What is the purpose of an academic conference?

The general consensus might be to learn, to share, or to develop one’s own knowledge. Dr. Tanner’s research seeks to change a conference culture that focuses nearly exclusively on insular, individual benefit, to one that seeks societal and community benefits.

To shift the dominant cultural values that influence how biologists view and use society conferences, Tanner argues that societies must expand from their “communities of practice,” which center on science, to incorporate “communities of care,” which center on people. Social networks and community growth are viewed as inevitable outcomes of scientific discourse rather than as a primary, explicit goal of societies and their conferences.

“We envision a culture in which scientific societies and their outward-facing units (journals and conferences) are valued primarily for their service to the membership in building equitable communities of scientists and in which participants seek out societies primarily for their role in facilitating and supporting connections among their members.” – Dr. Richelle Tanner


Using a modular, flexible approach rooted in sociological and psychological peer-reviewed research, Tanner’s project will eventually offer action plans to professional organization leaders who want sustainable ways to make their academic communities more diverse, inclusive, and equitable.

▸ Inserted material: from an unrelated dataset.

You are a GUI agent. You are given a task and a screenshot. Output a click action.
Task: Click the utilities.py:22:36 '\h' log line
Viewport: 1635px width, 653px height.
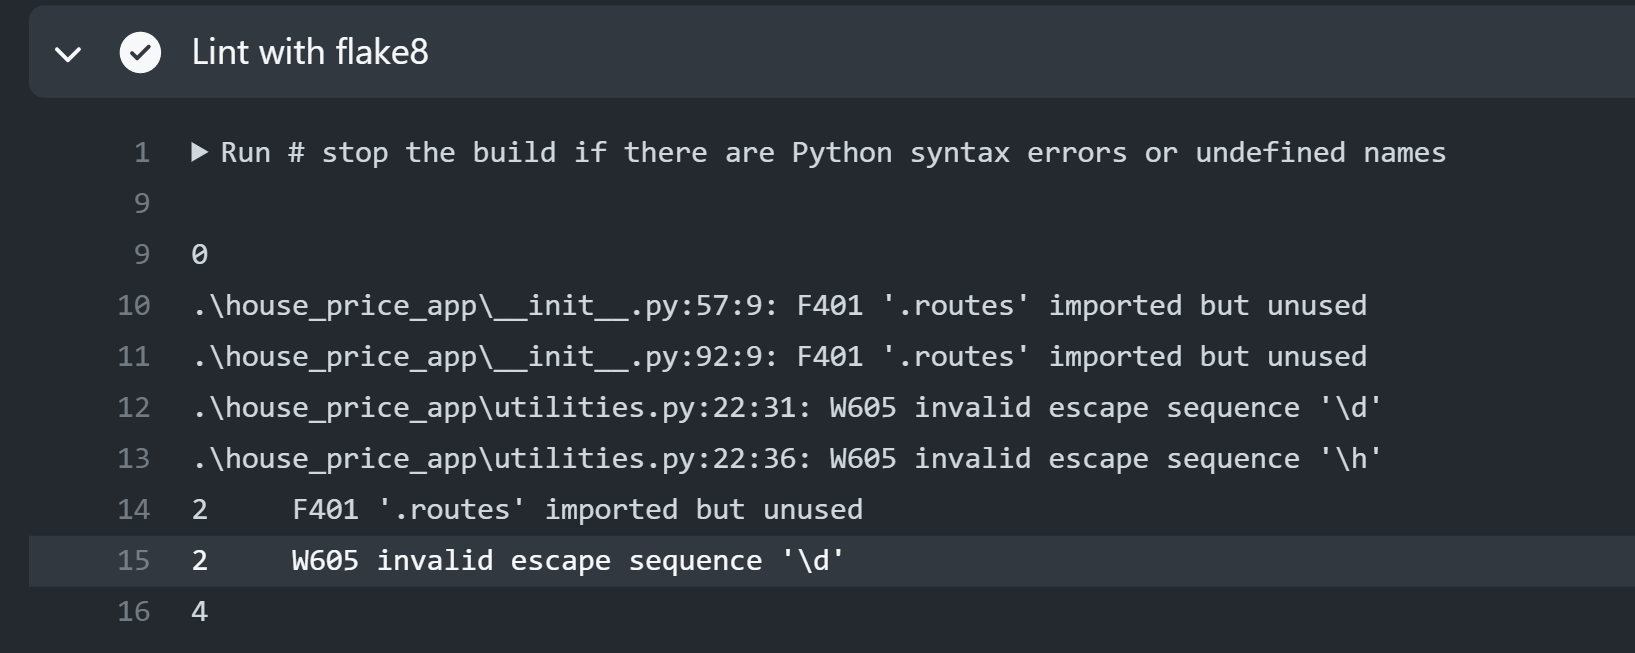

Tanner has developed and tested a three-stage approach for scientific society leadership that includes education, reflection, and guided action planning within this conceptual framework. In this proposal, Tanner will engage 5 US-based societies in a series of critically evaluated listening sessions, workshops, and events that are based on the three-stage approach but expand to address both internal structures (society leadership) and external structures (journal and conference organization). Using this approach, Tanner will coordinate the initial implementation and evaluations for actionable opportunities with “community of care”-guided goals in each of these scientific societies.

The guided action planning will draw from the expertise of existing evidence-based strategies developed in informal learning and corporate settings for community building, and hopefully generate broader interest in sustainable culture shifts within academic professional societies at large.